Adapting large language models (LLMs) to unseen tasks with in-context training samples without fine-tuning remains an important research problem. To learn a robust LLM that adapts well to unseen tasks, multiple meta-training approaches have been proposed such as MetaICL and MetaICT, which involve meta-training pre-trained LLMs on a wide variety of diverse tasks. These meta-training approaches essentially perform in-context multi-task fine-tuning and evaluate on a disjointed test set of tasks. Even though they achieve impressive performance, their goal is never to compute a truly general set of parameters. In this paper, we propose MAML-en-LLM, a novel method for meta-training LLMs, which can learn truly generalizable parameters that not only perform well on disjointed tasks but also adapts to unseen tasks. We see an average increase of 2% on unseen domains in the performance while a massive 4% improvement on adaptation performance. Furthermore, we demonstrate that MAML-en-LLM outperforms baselines in settings with limited amount of training data on both seen and unseen domains by an average of 2%. Finally, we discuss the effects of type of tasks, optimizers and task complexity, an avenue barely explored in meta-training literature. Exhaustive experiments across 7 task settings along with two data settings demonstrate that models trained with MAML-en-LLM outperform SOTA meta-training approaches.
Paper Structure (33 sections, 10 equations, 3 figures, 6 tables, 1 algorithm)

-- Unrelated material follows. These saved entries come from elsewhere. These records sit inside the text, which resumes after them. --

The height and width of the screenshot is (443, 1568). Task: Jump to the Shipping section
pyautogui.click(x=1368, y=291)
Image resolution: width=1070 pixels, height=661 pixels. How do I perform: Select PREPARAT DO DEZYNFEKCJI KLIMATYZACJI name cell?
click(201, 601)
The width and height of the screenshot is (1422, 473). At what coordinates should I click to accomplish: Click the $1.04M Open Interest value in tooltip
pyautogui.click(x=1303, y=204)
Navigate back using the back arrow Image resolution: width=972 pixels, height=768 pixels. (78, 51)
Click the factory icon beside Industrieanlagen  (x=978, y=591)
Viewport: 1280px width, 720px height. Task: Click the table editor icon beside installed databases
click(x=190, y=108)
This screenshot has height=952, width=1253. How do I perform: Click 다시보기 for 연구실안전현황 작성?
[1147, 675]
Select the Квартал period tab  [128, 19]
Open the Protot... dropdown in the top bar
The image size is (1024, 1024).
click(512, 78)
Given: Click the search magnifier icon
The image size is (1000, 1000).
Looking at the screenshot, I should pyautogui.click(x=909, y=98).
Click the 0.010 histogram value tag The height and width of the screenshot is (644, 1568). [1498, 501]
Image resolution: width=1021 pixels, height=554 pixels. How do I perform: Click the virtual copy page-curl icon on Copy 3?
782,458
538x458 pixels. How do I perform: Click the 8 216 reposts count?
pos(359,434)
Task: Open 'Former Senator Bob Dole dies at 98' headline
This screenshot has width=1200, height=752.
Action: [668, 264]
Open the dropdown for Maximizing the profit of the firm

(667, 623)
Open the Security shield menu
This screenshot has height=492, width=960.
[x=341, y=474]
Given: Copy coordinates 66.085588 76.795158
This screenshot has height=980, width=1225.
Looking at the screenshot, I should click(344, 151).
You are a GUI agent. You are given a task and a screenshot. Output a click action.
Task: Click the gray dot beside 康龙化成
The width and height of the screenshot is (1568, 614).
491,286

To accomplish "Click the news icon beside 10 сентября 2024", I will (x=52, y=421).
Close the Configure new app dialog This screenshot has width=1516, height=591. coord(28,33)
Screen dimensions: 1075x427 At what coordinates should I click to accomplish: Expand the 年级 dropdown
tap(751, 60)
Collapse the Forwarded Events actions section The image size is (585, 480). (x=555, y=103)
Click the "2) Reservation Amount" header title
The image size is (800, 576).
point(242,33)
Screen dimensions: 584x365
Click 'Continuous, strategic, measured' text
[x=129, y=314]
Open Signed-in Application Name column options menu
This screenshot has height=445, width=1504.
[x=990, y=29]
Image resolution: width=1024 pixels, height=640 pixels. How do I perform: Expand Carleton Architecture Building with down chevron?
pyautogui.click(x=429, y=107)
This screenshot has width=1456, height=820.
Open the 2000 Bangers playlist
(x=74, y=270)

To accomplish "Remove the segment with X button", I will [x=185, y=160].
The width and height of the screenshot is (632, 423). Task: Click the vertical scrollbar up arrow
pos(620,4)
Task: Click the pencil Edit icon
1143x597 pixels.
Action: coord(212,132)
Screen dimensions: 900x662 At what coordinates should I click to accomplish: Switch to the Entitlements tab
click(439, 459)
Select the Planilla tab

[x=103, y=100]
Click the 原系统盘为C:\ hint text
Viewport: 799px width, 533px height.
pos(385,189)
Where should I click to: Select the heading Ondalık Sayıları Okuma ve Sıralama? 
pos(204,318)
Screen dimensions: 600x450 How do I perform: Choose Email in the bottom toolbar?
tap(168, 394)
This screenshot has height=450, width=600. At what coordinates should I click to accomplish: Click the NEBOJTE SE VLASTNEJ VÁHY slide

This paper contains 33 sections, 10 equations, 3 figures, 6 tables, 1 algorithm.

Figures (3)

  • Figure 1: Visual comparison between MetaICL and MAML-en-LLM. The figure demonstrates a single model parameter ($\theta$) update step from parameters at step $i$ - $\theta_i$ to step $i+1$ - $\theta_{i+1}$. The dotted lines represent the adaptation phase and the solid lines represent the update. As MetaICL does not have an explicit adaptation phase, the update happens directly and with only a limited parameter space explored. The parameter updates for a single step is calculated using only a single task. On the other hand, MAML-en-LLM first explores a wide parameter space using multiple adapted parameters and subsequently performs the final meta-update with the second-order gradients calculated from the intermediate adapted parameters.
  • Figure 2: Schematic figure demonstrating MAML training for meta-training LLMs. MAML is a bi-level optimization framework with an inner update (adaptation) and an outer update (meta-update). In the figure, the green cells represent the input samples (prompts), the yellow cells represent task labels, blue components represent functions and purple boxes represent model parameters. Multiple task batches are utilized to compute a set of adapted parameters (equal to the number of tasks) represented by $\theta_{i}$. The outer update utilizes the adapted parameters to compute second-order gradients ($\Delta_{i}^{\theta_i}$) using a separate set of task batches. The final meta-update updates the unadapted parameter $\theta$ with an average of second-order gradients ($\Delta_{i}^{\theta_i}$) to compute the next set of updated parameters.
  • Figure 3: Example training and test prompts for Standard (Left) and Channel (Right) Models. The training procedure of Channel models learns to predict the sample, conditioned on its true label. During inference, channel models predict the target sample itself conditioned on all possible labels for the task. In this example, the task is Sentiment Analysis and hence has only two labels Positive and Negative.